邦題の「野獣暁に死す」はどう考えても仲代の代表作の一つ「野獣死すべし」からとってつけたことがうかがえるだろう。前半の仲間集めパートはかなり淡々と物語が進行していく。復讐に囚われた主人公は口数少なく「殺しが静かにやってくる」のサイレンスを彷彿とさせるくらいまるで機械のように人間味がない。序盤は掛け合いをしてくれる人もおらず、シルエットはかっこいいのに正直主役としてとっつきにくさを感じた。

黒いコートに緑のマフラー。マカロニ・ヒーロー然としつつもお洒落な出で立ちのカイオワ。
無口過ぎるのがもったいない。

ならば彼が集めた仲間たちが話を盛り上げるのかと思いきや、最初に仲間になる清潔好きな巨漢のオバニオン以外、ちょっとしたエピソードで特徴づけられてはいるもののそれほど個性が際立っているようにも感じなかった。四人目に仲間になるモランだけはちょっとした事件を起こすが、基本的にはモブ感が強いので、「アベンジャーズ」系の仲間たちとのワチャワチャを期待するとかなり肩透かしを食らう。
なら作品として微妙なのかというと、その分といってはあれだが仲代達矢が目立つようになっている。風貌や仕草などマカロニ・ヴィランとして取り立てて特徴があるわけではないのだが、くっきり二重瞼の整った顔立ちは欧米人たちの中にいても馴染んでいるし、何なら表情の演技は誰よりも巧い(日本人だから贔屓しているかもしれないが)。悪役っぽく振る舞っているが、どこか野卑になりきれない品の良さがあるのも興味深い。ただ、初登場時のマチェーテを振り上げたときのポーズと叫び声はかなりバカっぽく見えてしまう。

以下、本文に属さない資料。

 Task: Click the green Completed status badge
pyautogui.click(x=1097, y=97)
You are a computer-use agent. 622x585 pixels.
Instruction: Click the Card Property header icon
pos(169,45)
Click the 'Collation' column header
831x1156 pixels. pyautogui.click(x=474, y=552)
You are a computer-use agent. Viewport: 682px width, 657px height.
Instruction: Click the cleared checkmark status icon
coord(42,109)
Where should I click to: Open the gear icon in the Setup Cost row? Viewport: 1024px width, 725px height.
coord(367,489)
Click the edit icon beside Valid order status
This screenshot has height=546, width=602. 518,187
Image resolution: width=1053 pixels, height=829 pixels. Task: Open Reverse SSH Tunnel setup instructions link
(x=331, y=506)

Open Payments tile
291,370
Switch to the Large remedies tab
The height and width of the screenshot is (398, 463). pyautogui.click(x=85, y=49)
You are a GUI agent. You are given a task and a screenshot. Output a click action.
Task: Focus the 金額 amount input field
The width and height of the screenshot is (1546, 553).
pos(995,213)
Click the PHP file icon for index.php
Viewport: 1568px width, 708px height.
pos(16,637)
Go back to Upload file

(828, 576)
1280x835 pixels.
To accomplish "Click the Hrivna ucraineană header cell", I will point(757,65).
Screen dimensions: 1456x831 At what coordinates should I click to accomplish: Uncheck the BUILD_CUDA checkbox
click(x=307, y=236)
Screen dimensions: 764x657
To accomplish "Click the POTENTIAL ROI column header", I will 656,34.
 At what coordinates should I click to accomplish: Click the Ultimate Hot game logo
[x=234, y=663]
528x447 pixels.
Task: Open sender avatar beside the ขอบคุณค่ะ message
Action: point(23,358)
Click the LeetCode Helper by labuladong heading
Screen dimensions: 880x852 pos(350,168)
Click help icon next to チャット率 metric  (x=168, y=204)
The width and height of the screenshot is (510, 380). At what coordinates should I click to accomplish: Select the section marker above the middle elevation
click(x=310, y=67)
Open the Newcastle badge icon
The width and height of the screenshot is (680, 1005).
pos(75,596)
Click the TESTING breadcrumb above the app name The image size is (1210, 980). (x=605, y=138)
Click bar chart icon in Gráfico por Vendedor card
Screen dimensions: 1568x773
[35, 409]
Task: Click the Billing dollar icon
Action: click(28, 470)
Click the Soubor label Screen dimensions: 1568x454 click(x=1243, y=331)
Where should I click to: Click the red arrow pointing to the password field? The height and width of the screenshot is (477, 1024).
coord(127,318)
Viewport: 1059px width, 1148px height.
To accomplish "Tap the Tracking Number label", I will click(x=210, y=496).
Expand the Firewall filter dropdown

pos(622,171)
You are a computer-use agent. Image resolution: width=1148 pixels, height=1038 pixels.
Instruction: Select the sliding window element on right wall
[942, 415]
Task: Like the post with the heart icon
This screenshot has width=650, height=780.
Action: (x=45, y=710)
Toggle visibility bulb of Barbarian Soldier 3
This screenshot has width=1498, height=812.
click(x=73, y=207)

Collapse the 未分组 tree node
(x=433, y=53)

部下を従えて歩くフェゴー。役者の顔力は周りから頭一つ抜けている気がする。
(マチェーテを抜くところ以外)カッコイイ!

また本作はそれ以外にも西部劇としては異色のシーンがある。後半、主人公ビル&仲間たちとフェゴー率いるコマンチ族強盗団が森の中で戦うのだが、その戦い方が西部劇らしい派手な銃撃戦ではなく、かなり徹底したゲリラ戦法なのだ。主人公がこうした戦法で単身敵のアジトに乗り込むような展開は他作品でも見かけるのだが、本作のそれはまるで「ランボー」か「アサシン・クリード」かと突っ込みたくなるようなステルスプレイである。各キャラクターの特徴を利用した大味な奇襲から、拳銃に布を巻いて火薬の発火を隠したり音を抑え距離をごまかしたりといった拘り演出まで、それまでの盛り上がりに欠ける描き方に比べると明らかに熱が入っている。
とはいえ全体として、外連味重視なマカロニ作品の中ででは相当地味であることは否めない。ただまったく説明のなかった大金も後半で出処が明かされるなど一応物語としては筋が通っており、クライマックスでの勝利の理屈が繋がってくるとじんわりとしたカタルシスはある。

刀、ではなくマチェーテを構えるフェゴー。
なぜかこのシーンだけ時代劇のような劇伴が流れるのがシュール。

まとめ

というわけで、我らが仲代達矢の怪演とチームでのステルスキルを楽しむ作品。作品として見るとやはり全体的な盛り上がりは今ひとつといわざるを得ないが、一応前述のようなこの作品なりの見所は用意されている。でもまあどちらかというと珍作の類で、最初に見るマカロニ・ウエスタンとしてはおすすめできないかな……。